** start of The data **

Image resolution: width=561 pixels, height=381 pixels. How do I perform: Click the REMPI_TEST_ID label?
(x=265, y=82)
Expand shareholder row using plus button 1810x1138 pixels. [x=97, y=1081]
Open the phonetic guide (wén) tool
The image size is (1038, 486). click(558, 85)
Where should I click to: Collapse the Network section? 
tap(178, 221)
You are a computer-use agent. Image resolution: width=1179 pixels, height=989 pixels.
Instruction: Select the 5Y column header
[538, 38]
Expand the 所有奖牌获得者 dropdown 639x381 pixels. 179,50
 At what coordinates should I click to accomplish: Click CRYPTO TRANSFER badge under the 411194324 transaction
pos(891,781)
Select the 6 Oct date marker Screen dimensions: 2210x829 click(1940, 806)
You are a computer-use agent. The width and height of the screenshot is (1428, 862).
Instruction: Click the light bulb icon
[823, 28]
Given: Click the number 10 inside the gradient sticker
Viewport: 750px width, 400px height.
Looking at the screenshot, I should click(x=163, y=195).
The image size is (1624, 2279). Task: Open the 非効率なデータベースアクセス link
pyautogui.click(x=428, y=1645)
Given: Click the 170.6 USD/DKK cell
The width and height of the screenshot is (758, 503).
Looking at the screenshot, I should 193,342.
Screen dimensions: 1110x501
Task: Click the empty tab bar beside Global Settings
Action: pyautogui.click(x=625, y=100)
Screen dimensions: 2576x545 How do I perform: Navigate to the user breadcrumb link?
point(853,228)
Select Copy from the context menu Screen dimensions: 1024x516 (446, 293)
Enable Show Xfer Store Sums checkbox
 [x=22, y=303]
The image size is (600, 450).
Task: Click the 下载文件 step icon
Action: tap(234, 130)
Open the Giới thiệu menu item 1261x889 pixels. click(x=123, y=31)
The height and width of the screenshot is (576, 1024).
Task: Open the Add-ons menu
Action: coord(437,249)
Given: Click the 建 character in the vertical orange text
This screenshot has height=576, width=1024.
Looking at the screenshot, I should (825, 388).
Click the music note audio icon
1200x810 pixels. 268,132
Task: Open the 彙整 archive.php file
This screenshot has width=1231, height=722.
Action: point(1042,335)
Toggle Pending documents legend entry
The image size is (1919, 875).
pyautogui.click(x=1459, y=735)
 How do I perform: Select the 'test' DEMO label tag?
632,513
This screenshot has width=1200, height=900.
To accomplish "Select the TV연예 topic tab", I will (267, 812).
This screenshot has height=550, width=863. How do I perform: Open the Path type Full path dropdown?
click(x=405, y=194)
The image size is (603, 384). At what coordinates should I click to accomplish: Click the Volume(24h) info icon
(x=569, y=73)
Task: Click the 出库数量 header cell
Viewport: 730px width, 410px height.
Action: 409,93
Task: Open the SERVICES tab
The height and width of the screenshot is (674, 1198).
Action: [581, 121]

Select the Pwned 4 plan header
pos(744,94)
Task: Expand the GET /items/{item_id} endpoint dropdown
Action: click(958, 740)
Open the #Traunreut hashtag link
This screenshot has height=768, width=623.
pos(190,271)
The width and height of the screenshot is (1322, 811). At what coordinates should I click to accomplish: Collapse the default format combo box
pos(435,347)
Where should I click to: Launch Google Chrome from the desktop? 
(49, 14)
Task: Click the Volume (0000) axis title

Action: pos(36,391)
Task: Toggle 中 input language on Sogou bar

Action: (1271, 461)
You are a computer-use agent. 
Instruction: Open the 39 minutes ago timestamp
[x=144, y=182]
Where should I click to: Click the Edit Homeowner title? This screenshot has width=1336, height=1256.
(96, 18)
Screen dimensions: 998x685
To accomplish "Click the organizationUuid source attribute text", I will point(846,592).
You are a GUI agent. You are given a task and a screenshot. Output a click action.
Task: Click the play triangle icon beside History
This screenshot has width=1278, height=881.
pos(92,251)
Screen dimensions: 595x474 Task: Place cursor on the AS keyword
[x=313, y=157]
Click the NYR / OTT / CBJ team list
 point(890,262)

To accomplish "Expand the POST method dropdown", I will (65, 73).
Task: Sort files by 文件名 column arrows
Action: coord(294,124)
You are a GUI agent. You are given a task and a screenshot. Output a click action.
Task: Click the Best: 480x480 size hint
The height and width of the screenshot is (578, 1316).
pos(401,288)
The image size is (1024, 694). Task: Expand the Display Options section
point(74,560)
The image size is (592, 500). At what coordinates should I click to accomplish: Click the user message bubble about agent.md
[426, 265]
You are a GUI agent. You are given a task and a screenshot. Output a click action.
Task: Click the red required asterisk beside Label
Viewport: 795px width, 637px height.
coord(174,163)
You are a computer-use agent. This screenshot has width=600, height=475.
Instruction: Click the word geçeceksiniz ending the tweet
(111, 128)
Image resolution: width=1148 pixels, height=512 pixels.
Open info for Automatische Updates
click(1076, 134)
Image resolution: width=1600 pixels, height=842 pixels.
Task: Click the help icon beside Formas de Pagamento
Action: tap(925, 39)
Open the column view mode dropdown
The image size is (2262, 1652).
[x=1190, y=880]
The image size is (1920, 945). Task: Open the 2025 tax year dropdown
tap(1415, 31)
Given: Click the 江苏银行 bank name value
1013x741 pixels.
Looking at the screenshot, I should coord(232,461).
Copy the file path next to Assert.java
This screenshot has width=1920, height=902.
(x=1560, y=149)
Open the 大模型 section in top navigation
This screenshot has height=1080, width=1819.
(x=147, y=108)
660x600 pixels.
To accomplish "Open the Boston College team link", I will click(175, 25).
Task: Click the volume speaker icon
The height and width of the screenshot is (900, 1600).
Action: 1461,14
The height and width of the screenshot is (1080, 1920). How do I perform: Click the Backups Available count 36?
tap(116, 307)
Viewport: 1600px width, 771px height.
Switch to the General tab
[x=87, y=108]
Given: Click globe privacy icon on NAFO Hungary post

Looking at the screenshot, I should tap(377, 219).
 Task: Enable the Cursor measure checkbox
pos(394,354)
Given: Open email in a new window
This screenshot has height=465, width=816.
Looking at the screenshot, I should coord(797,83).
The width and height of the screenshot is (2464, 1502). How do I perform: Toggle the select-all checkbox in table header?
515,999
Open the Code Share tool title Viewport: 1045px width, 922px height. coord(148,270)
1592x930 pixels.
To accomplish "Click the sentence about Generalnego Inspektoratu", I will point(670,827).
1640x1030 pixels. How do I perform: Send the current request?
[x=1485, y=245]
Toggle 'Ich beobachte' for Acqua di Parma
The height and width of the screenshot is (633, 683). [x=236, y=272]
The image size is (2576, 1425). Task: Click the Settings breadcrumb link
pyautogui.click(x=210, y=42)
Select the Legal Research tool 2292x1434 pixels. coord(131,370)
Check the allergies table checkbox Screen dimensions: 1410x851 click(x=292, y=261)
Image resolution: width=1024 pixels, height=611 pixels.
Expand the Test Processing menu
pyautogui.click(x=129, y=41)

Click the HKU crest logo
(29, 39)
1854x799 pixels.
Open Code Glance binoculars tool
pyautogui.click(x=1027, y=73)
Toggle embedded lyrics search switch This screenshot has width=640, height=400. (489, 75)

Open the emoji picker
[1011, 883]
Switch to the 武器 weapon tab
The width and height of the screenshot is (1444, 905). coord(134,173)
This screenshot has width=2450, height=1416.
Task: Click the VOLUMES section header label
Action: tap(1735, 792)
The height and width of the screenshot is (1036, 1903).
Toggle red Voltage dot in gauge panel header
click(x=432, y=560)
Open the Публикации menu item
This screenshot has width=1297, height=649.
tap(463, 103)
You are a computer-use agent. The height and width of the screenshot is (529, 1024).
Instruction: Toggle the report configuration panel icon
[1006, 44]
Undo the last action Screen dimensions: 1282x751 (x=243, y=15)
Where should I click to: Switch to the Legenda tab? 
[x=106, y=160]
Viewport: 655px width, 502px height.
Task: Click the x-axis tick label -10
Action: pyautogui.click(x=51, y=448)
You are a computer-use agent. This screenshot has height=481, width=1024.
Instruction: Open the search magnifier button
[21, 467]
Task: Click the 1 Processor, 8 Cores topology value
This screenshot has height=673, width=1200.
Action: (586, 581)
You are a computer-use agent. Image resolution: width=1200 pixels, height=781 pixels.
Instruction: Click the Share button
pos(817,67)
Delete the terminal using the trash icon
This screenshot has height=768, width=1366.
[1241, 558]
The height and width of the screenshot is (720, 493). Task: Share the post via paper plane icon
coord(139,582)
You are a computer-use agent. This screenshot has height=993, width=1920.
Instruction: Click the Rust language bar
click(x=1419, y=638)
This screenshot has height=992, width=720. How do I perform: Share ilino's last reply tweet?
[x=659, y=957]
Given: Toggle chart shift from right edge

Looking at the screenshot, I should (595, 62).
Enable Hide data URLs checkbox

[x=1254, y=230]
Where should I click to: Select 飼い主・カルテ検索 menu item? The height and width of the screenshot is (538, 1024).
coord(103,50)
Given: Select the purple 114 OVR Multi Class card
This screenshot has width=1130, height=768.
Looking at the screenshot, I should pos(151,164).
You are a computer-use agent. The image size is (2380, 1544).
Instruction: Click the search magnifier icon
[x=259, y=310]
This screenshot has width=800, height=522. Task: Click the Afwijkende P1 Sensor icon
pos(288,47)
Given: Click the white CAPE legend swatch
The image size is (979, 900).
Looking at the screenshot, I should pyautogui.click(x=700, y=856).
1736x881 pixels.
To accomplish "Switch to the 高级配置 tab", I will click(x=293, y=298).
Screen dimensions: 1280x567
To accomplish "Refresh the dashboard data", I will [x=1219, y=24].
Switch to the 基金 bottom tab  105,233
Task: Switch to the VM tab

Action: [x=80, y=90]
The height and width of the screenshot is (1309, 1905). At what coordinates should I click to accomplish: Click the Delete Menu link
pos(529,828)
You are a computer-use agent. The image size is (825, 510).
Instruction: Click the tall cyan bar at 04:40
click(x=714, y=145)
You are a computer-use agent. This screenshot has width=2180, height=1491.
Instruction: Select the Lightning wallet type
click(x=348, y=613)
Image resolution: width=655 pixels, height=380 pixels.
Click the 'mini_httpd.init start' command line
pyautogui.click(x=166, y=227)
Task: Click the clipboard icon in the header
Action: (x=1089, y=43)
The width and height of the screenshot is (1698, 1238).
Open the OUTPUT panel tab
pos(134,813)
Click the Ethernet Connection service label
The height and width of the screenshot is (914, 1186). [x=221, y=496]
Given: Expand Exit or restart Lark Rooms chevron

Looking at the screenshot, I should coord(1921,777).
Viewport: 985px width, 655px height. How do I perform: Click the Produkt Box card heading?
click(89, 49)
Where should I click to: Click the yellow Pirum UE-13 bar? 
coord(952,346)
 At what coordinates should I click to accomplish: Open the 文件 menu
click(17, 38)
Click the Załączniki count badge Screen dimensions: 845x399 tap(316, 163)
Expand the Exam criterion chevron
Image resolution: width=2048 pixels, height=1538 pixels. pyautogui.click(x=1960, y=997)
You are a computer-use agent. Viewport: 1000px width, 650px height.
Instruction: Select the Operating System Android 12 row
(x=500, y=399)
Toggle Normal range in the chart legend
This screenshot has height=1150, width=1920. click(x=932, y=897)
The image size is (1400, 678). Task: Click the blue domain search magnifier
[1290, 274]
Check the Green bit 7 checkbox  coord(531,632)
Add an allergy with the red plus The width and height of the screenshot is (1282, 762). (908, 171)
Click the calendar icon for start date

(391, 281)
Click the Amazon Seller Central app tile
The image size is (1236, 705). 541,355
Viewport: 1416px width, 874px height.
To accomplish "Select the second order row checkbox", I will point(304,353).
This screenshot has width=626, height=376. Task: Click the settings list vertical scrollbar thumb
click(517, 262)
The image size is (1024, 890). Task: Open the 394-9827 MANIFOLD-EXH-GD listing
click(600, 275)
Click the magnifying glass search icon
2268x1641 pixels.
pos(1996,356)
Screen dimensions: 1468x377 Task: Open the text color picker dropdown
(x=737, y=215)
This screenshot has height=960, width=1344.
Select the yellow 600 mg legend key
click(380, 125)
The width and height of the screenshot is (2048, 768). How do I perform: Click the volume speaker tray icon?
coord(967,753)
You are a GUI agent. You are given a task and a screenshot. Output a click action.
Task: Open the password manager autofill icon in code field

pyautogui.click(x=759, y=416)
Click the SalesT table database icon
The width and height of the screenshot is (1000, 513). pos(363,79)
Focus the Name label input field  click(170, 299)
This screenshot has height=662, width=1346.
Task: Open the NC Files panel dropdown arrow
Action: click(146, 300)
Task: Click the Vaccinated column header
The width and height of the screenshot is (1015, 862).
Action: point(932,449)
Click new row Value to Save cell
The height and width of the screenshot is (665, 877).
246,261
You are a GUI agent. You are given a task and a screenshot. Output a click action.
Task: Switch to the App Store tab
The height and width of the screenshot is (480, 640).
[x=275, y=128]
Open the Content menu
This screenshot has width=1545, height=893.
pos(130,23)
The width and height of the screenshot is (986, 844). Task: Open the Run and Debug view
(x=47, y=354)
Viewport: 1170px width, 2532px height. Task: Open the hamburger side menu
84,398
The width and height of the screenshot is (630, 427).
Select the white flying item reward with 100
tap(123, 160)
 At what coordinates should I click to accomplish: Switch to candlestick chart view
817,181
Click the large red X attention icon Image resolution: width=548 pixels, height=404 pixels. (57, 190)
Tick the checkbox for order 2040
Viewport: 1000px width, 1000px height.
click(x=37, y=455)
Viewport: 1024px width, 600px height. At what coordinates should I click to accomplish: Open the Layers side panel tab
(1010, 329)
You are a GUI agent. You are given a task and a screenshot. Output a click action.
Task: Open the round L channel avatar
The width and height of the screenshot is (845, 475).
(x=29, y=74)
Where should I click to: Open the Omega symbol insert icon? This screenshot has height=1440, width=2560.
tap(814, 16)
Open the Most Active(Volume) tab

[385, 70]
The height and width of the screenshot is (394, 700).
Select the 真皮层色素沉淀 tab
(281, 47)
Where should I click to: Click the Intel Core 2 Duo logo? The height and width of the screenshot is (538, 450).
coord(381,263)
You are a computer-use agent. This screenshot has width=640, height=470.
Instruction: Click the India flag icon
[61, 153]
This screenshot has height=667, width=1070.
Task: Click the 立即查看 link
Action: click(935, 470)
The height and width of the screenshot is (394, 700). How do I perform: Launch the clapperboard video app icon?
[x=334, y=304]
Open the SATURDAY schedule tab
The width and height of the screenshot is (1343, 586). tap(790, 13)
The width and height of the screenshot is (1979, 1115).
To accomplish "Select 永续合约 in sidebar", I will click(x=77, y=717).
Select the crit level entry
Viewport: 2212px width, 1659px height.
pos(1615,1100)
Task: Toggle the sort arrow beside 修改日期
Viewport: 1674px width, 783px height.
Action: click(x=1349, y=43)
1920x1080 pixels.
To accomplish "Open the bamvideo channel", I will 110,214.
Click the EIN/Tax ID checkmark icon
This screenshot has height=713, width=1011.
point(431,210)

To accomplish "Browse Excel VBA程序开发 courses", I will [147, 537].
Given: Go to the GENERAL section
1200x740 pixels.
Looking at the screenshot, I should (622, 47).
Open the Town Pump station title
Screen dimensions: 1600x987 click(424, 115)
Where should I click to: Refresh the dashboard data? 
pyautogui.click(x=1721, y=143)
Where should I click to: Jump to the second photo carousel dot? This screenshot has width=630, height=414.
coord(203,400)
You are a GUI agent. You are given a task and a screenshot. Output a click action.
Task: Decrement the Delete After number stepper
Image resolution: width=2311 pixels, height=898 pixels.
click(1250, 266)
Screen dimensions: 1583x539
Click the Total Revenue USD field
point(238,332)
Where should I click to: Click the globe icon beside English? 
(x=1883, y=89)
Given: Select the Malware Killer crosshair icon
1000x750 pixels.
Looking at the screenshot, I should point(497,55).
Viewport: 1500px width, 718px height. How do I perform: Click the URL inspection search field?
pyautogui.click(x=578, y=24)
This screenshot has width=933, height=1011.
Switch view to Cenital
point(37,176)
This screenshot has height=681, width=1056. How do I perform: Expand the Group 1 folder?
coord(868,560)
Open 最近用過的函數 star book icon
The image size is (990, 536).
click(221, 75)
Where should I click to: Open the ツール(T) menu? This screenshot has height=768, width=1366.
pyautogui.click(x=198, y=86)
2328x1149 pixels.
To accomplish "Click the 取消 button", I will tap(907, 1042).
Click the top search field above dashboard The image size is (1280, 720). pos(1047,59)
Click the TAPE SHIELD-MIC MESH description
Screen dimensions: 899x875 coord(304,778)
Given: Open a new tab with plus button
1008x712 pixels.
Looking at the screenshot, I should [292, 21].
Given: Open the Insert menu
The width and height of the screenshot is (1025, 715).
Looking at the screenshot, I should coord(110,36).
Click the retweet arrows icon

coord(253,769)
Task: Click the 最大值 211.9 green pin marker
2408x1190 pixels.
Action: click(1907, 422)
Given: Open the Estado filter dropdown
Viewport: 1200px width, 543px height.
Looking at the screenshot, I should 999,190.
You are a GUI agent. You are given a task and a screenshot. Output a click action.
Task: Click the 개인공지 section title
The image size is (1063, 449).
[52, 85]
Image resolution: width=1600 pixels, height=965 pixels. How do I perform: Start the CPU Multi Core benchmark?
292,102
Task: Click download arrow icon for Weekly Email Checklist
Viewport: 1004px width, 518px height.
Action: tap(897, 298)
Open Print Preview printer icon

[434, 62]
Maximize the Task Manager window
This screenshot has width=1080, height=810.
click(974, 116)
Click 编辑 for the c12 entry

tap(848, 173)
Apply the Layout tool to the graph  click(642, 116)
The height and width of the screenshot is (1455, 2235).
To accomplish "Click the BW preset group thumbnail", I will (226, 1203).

** end of The data **

**Given instruction**
Copy out everything above from the line containing "This screenshot has width=933, height=1011." down to the line containing "Click the top", changing "screenshot" to "capture" each time it occurs and leaving the rest unchanged.

**Exercise output**
This capture has width=933, height=1011.
Switch view to Cenital
point(37,176)
This capture has height=681, width=1056. How do I perform: Expand the Group 1 folder?
coord(868,560)
Open 最近用過的函數 star book icon
The image size is (990, 536).
click(221, 75)
Where should I click to: Open the ツール(T) menu? This capture has height=768, width=1366.
pyautogui.click(x=198, y=86)
2328x1149 pixels.
To accomplish "Click the 取消 button", I will tap(907, 1042).
Click the top search field above dashboard The image size is (1280, 720). pos(1047,59)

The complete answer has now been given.